SQL is a standardized language used across different database management systems (DBMS). Whether you're working with MySQL, PostgreSQL, SQLite, or others, the fundamental SQL principles remain consistent. This standardization enhances portability and ensures your skills are transferable across various platforms.

Efficient Data Manipulation

With SQL, you can perform various data manipulation tasks, including filtering, sorting, and aggregating data. It provides a robust framework for handling data at scale, making it an essential skill for anyone dealing with large datasets in a professional setting.

Seamless Integration with Python

The integration of SQL with Python opens up new possibilities for data scientists.

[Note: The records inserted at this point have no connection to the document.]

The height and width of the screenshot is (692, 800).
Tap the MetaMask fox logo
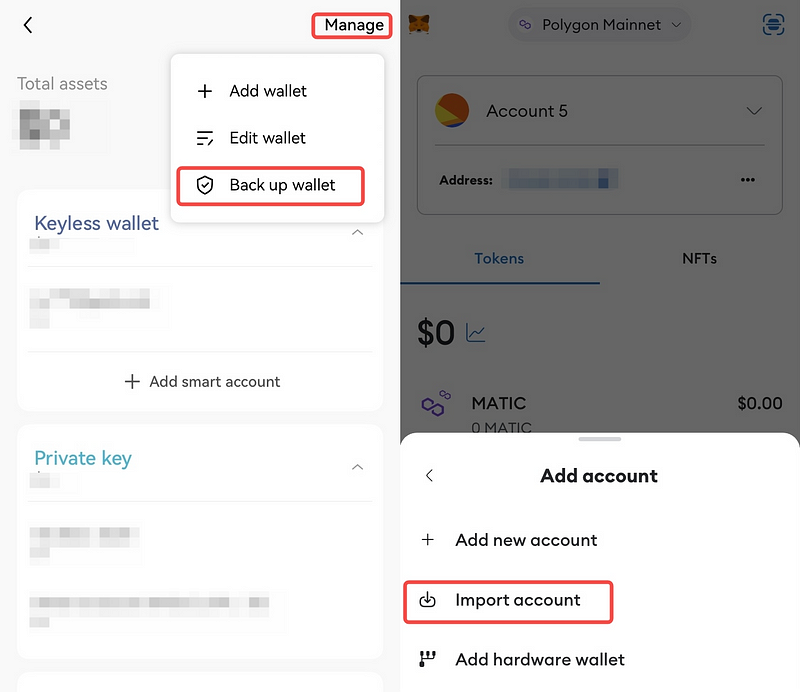point(419,24)
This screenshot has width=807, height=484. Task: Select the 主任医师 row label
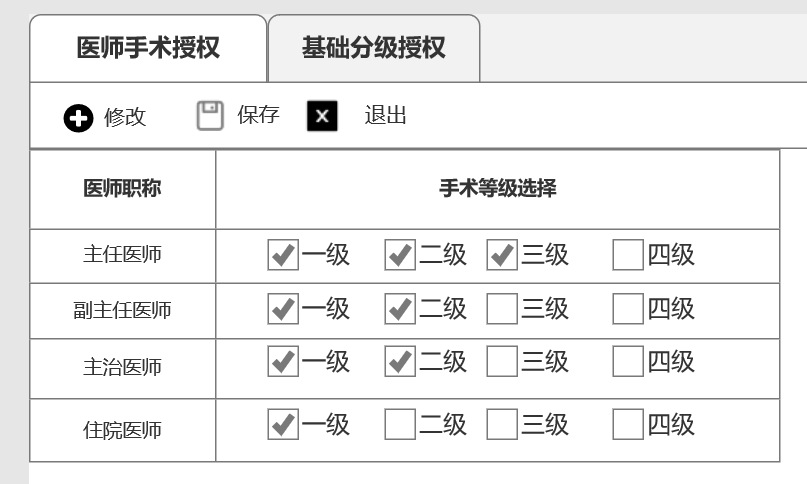tap(122, 255)
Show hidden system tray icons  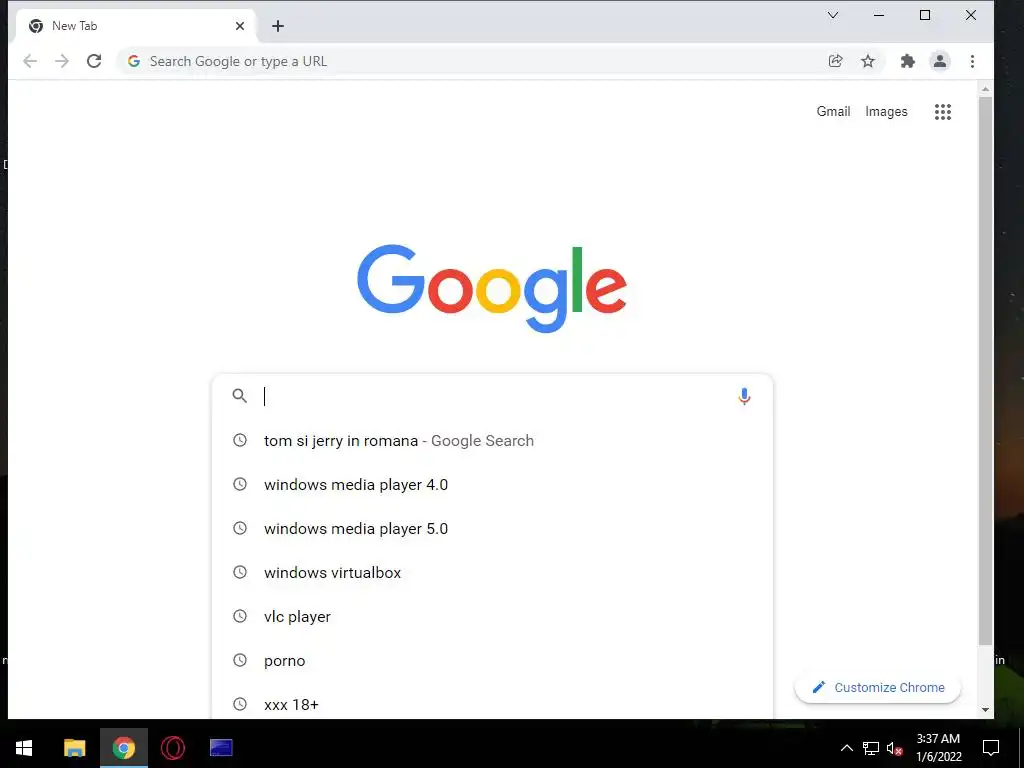click(x=846, y=748)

You can leverage the strengths of both SQL and Python by combining SQL's data manipulation capabilities with Python's extensive libraries for analysis, visualization, and machine learning.

🎩 Starting SQL with Python (DuckDB and SQL Magic)

SQL Magic with DuckDB

The ipython-sql package (reimplemented by jupysql) provides a shortcut (%-commands are called "magic") for querying SQLalchemy within notebooks:

  • %sql inline queries
  • %%sql for multi-line queries
# Install required libraries
%pip install pandas duckdb-engine ipython-sql

# Import necessary libraries
import pandas as pd
import duckdb
%load_ext sql

# Create a sample Pandas DataFrame
data = {'ID': [1, 2, 3, 4],
        'Name': ['Alice', 'Bob', 'Charlie', 'David'],
        'Age': [25, 30, 22, 35]}

df = pd.DataFrame(data)

# Connect to DuckDB and load the DataFrame into DuckDB
con = duckdb.connect(database=':memory:', read_only=False)
con.register('sample_data', df)

# Use SQL magic command to query the DuckDB database
%sql duckdb://localhost

# Show the content of the DuckDB database
%sql SELECT * FROM df

Why DuckDB?

  • Embedded database (no server needed)
  • Columnar storage (perfect for analytics)
  • Lightning fast for analytical queries
  • Seamless integration with Python

🏗️ Structure of a SQL statement

-- Retrieve a list of unique department names and the total number of employees in each department
SELECT DISTINCT department_name, COUNT(employee_id) AS total_employees
FROM employees
JOIN departments ON employees.department_id = departments.department_id
WHERE employees.salary > 50000 -- Filter employees with a salary greater than 50000
GROUP BY department_name
ORDER BY total_employees DESC -- Order the results by total employees in descending order
LIMIT 10; -- Limit the output to the top 10 departments

Explanation of each part:

  • SELECT DISTINCT:** Selects unique department names.
  • COUNT(employee_id) AS total_employees:** Counts the number of employees in each department and renames the column as "total_employees."
  • FROM employees:** Specifies the main table as "employees."
  • JOIN departments ON employees.department_id = departments.department_id:** Joins the "employees" table with the "departments" table based on the department_id.
  • WHERE employees.salary > 50000:** Filters out employees with a salary less than or equal to 50000.
  • GROUP BY department_name:** Groups the results by department_name.
  • ORDER BY total_employees DESC:** Orders the results by the total number of employees in descending order.
  • LIMIT 10:** Limits the output to the top 10 departments.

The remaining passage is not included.